Meta Platforms rose 2.4% in premarket trading after beating estimates for fourth-quarter revenue, but predicted that sales in the current first quarter might miss estimates.
Tesla added 2.2% after saying it was on track to roll out new, cheaper EV models in the first half of 2025. It also said it would start testing a paid autonomous car service in June, overshadowing quarterly results that fell short of expectations.
"Tesla investors are fueled by optimism around Full Self-Driving and the upcoming affordable model - two key catalysts that could drive Tesla's next leg of growth," said Matt Britzman, senior equity analyst at Hargreaves Lansdown.
Meanwhile, Microsoft shed 3.9% after forecasting disappointing growth in its cloud computing business.
An American Airlines regional passenger jet with 64 people on board collided with a U.S. Army Black Hawk helicopter and crashed into the Potomac River near Reagan Washington National Airport on Wednesday, with many feared dead.

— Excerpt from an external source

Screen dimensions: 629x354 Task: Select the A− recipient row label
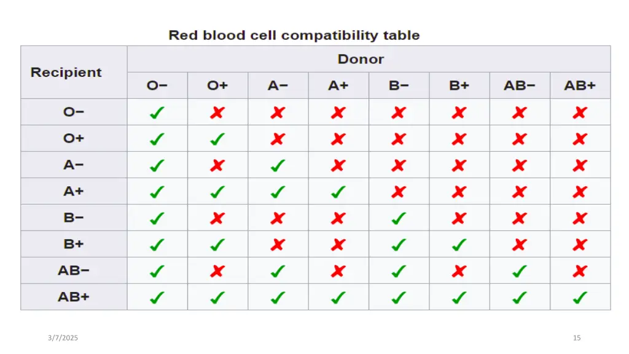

Shares of the carrier were down 2.5%.
Cigna Group, Mastercard, Comcast and Caterpillar are among other major companies expected to report quarterly earnings before the bell.
Apple and Intel are scheduled to report after markets close.
At 05:06 a.m. ET, Dow E-minis were up 182 points, or 0.41%, S&P 500 E-minis were up 25 points, or 0.41%, and Nasdaq 100 E-minis were up 123 points, or 0.57%.
The U.S. Federal Reserve held interest rates steady on Wednesday, removing language acknowledging easing inflation from its latest policy meeting statement. Chair Jerome Powell said there would be no rush to cut rates again until inflation and jobs data made it appropriate.
"We think the length of the (Fed's) policy hold will be set largely by how long tariff uncertainty persists," BNP Paribas economists said in a note.
"This could take a while, perhaps several months, as the administration negotiates with trade partners and moves through the administrative process to document and impose tariffs."
A fourth-quarter GDP reading is scheduled to be released before markets open on Thursday, while December's personal consumption expenditures price index data is expected on Friday.
Wall Street's main indexes closed lower on Wednesday but were well shy of session lows and still below levels seen at the end of the previous week as markets assessed Powell's comments.
Markets were rocked earlier this week by the meteoric rise of Chinese company DeepSeek's AI models, which posed stiff competition to leading U.S. artificial-intelligence model providers and sparked worries of a price war.
Among other early movers, IBM jumped 7.6% after the company surpassed fourth-quarter profit expectations, while ServiceNow lost 9.2% after forecasting annual subscription revenue below Wall Street estimates.